HDP Grubu adına İstanbul Milletvekili Levent Tüzel’in Sermaye Piyasası Kurulu bütçesi üzerine konuşması

27. Birleşim
12 Aralık 2014-Cuma

Değerli milletvekilleri, sevgili halkımız; hepinizi saygıyla selamlıyorum.
Evet, İnsan Hakları Haftası’nda 2015 bütçesini konuşuyoruz. Aslında bütçenin kendisi insan haklarının bizatihi ihlalini teşkil ediyor. Çünkü memlekette, bildiğiniz gibi, her şeyden çok açlığı ve kanları konuşuyoruz, âdeta açlık ve kan kokan bir bütçe. Neden böyle diyoruz? Başbakan, biliyorsunuz “Sokaklara çıkarsanız sonucuna katlanırsınız.” diyerek âdeta hakkını savunanları geri döndürecek bir şekilde akan kandan sorumlu olacaklarını söylüyor. Yine aynı şekilde, Cumhurbaşkanı halkı sokağa dökenlerden hesap sormaktan söz ediyor ve dolayısıyla, baktığınızda emekçiye, ezilen halklara, eşit haklar isteyenlere, sömürüye karşı çıkanlara dönük bir terör estiren bütçeyi konuşuyoruz.
Buradaki sunuş konuşmasında Sayın Başbakan, sözlerinin başlangıcında “Bize göre her şey insan içindir.” dedi. Evet, Hükûmet tepeden aşağıya âdeta insanlığa hizmet için çalışıyor ama değerli milletvekilleri, sevgili halkımız, bildiğiniz gibi, insan var, insancıklar var. Bu bütçede cumhur reisine var ama vatandaşlara yok. Bu bütçede, biraz önce Hasip Kaplan’ın gösterdiği gibi iç güvenliğe fazlasıyla var ama can alan iş güvenliğine, işçi sağlığına yok yani gaza, copa ve TOMA’ya var ama insan haklarına ne yazık ki yok.
Başbakan burada “G7’ye başkanlık yapacağım.” iddiasıyla âdeta söz vererek “Ekonomiyi büyüteceğiz.” dedi ama Başbakanı rakamlar, dünyadaki gelişmeler, bizzat kendi içerisindeki çalışan bürokratları ve Sayın Ali Babacan yalanlıyor. Biliyorsunuz, şu dönemdeki tutturulamayan millî gelir meselesinde açıklama hazır: Don oldu, yağış oldu, iklim koşulları elvermedi, tarım sektörü istediği hasılatı yapamadı, hedeflere ulaşamadık. Ve işte bu büyüme rakamları, işsizlik rakamları, enflasyon rakamları ortada. O nedenle de büyüme hedeflerini geri çekme konusunda şimdiden hazırlıklar yapılıyor ama halkımız âdeta uyutulmaya devam ediyor. 100 üniversite, 189 adalet sarayı, 759 santral, 3 milyar ağaç, 3,5 kat büyüme; uçtu da uçuyorlar ama gelin, bir de şu rakamlara bakın, ülkemizin gerçekliklerine: Aylık 585 lira gelir altında yaşayan tam 22 milyon yurttaş... Evet, Türkiye İstatistik Kurumu halkın yüzde 15’inin yoksul olduğunu söylüyor. Çalışabilir nüfusun yüzde 17’si yani 5,5 milyon insanımız işsiz. 4 milyon asgari ücretli var; asgari ücretin de açlık sınırlarının çok çok altında olduğunu artık hepimiz biliyoruz.

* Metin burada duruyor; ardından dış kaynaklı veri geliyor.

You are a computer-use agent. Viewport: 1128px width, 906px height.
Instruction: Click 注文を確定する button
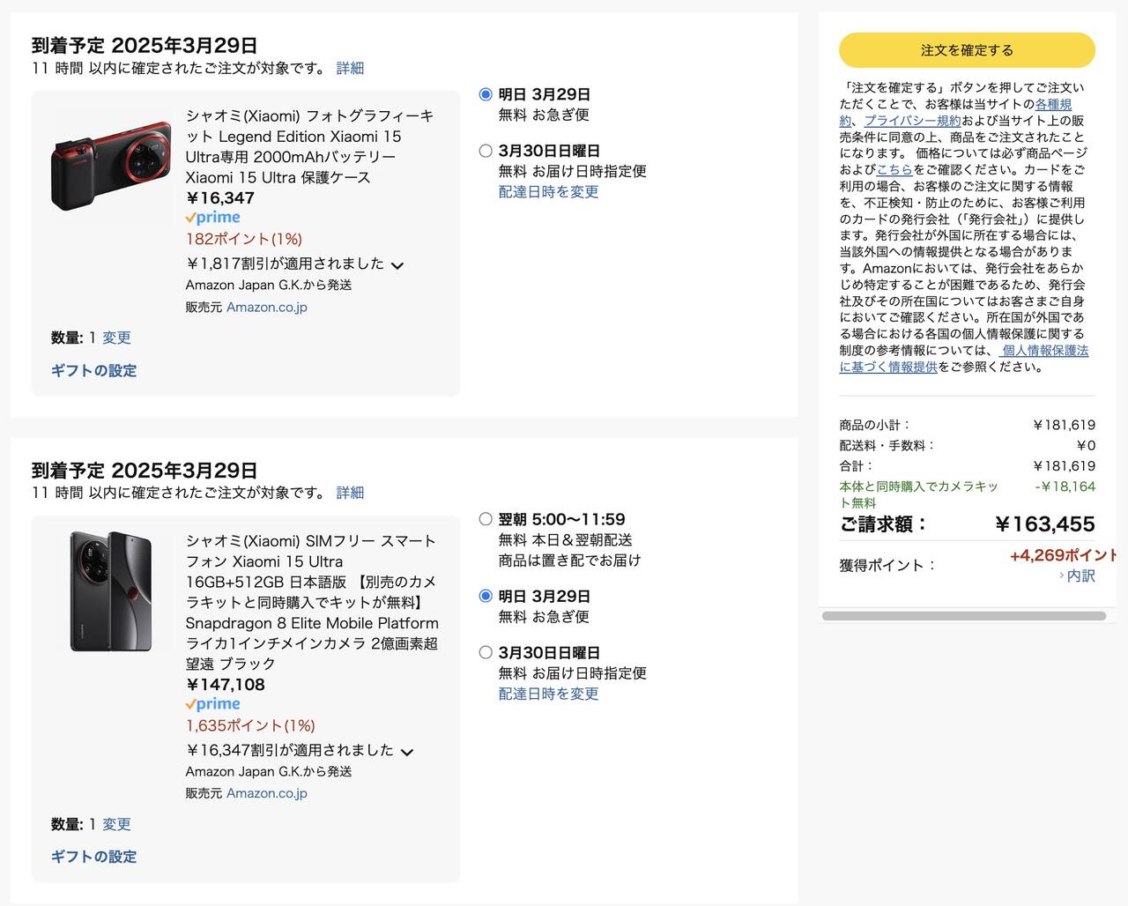967,50
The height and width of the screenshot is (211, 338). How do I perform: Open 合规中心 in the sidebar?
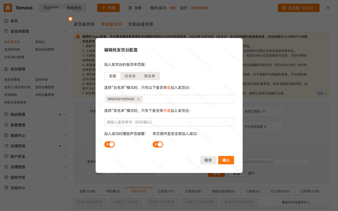pyautogui.click(x=6, y=188)
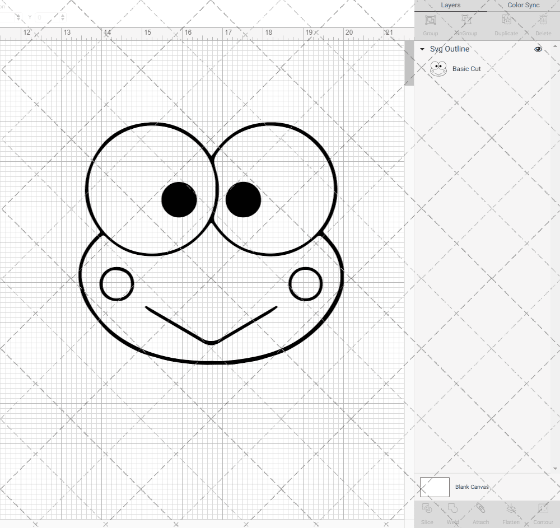Click the canvas vertical scrollbar
The width and height of the screenshot is (560, 528).
click(408, 62)
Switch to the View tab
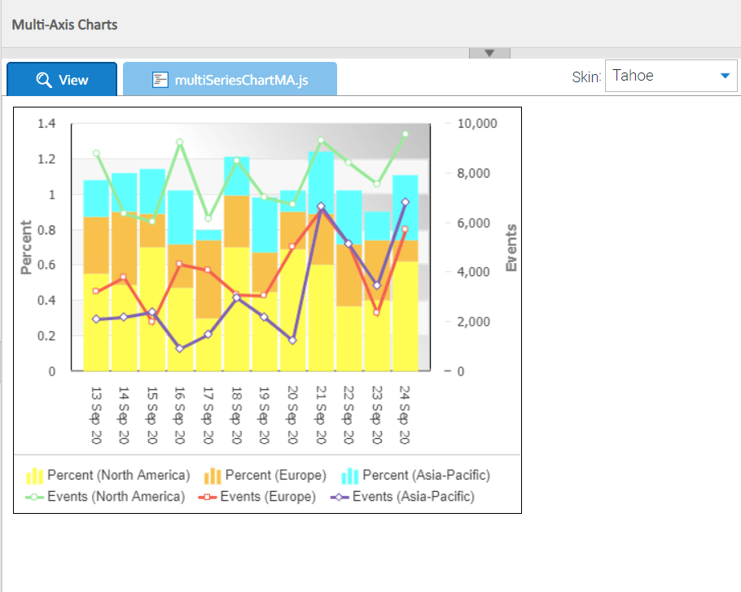741x592 pixels. (62, 80)
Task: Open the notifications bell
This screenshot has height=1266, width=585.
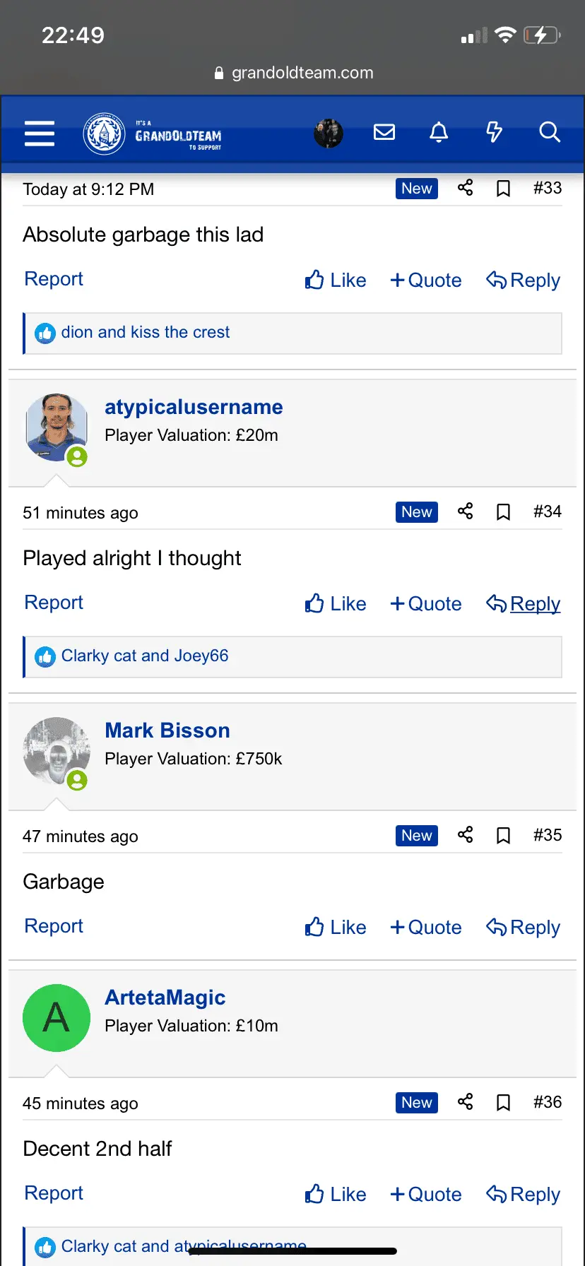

Değerli milletvekilleri, AKP’nin kuruluşunda bir sihirli sözcük vardı, onları duymaz olduk. Topluma kendilerini sunarken, biliyorsunuz, 3Y’den söz ettiler. Neydi onlar? Yoksulluk, yolsuzluk, yasaklarla mücadele. Şimdi, bu yolsuzluk, yoksulluk ve yasaklar âdeta AKP’nin kodu oldu ve bu 2015 bütçesinin de kodu oldu, her yerde konuşuluyor. Onlara değineceğiz ama geçmeden önce bütçenin mimarı Maliye Bakanından söz etmek istiyorum.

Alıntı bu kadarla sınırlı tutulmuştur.